### Source data

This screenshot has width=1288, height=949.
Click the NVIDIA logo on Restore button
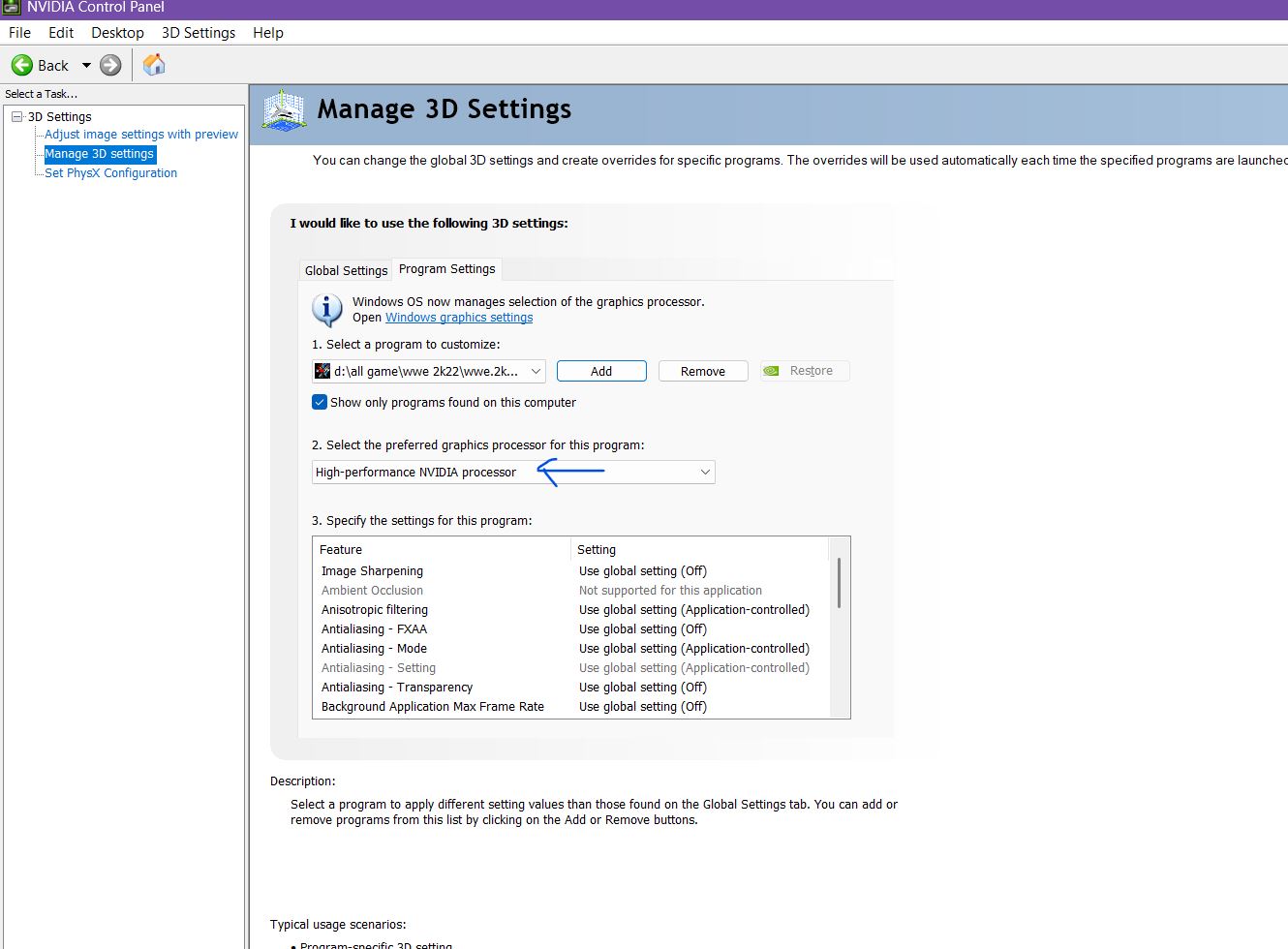pos(771,371)
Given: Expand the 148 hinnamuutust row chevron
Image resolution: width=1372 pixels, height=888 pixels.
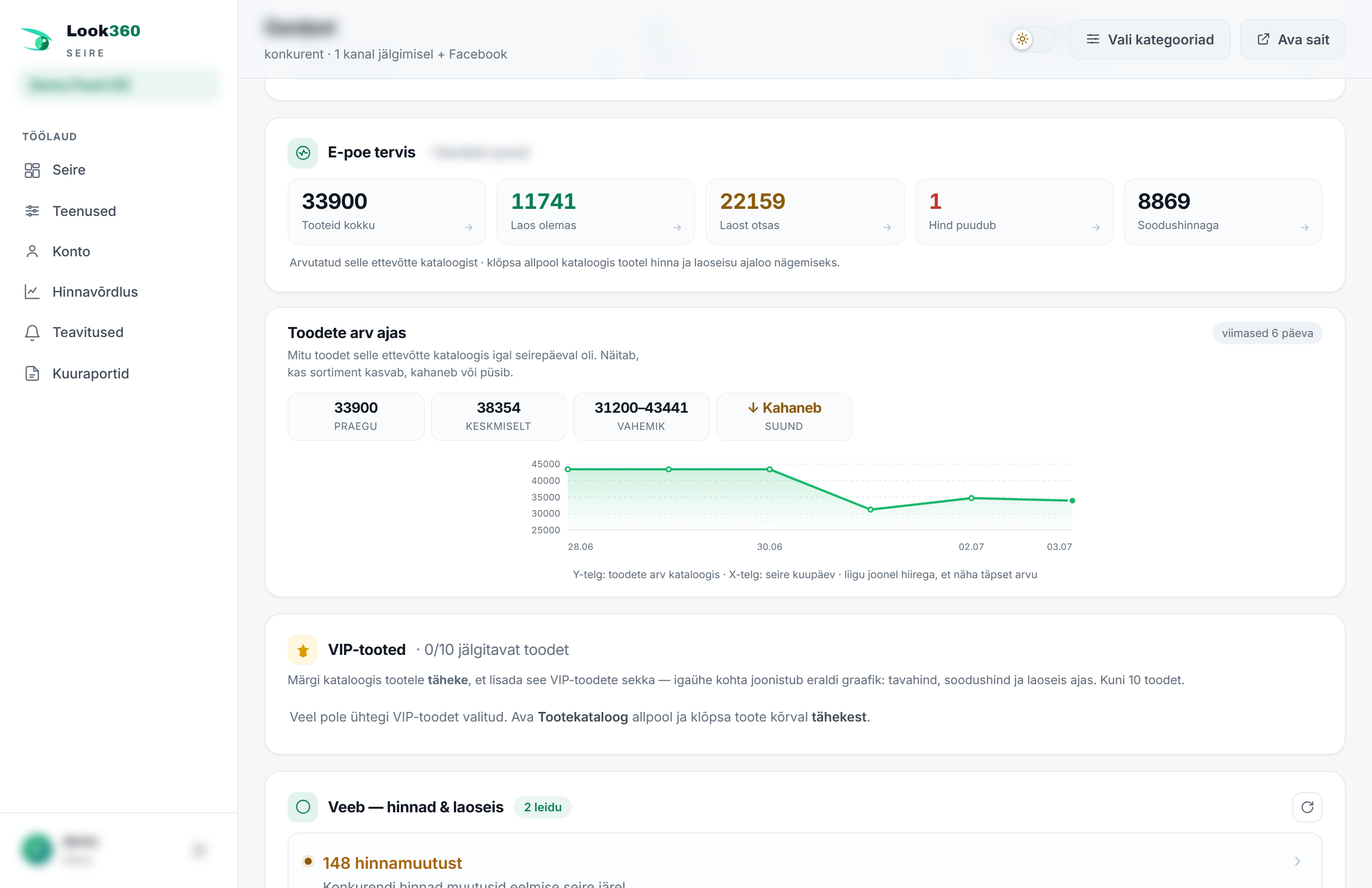Looking at the screenshot, I should click(1298, 861).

### Written task
Render each non-blank line of the listing above as a row of a Markdown table with the columns Row and Text, and leave the pictures out.

### Final answer
| Row | Text |
|---|---|
| 1 | This screenshot has width=1288, height=949. |
| 2 | Click the NVIDIA logo on Restore button |
| 3 | pos(771,371) |
| 4 | Given: Expand the 148 hinnamuutust row chevron |
| 5 | Image resolution: width=1372 pixels, height=888 pixels. |
| 6 | Looking at the screenshot, I should click(1298, 861). |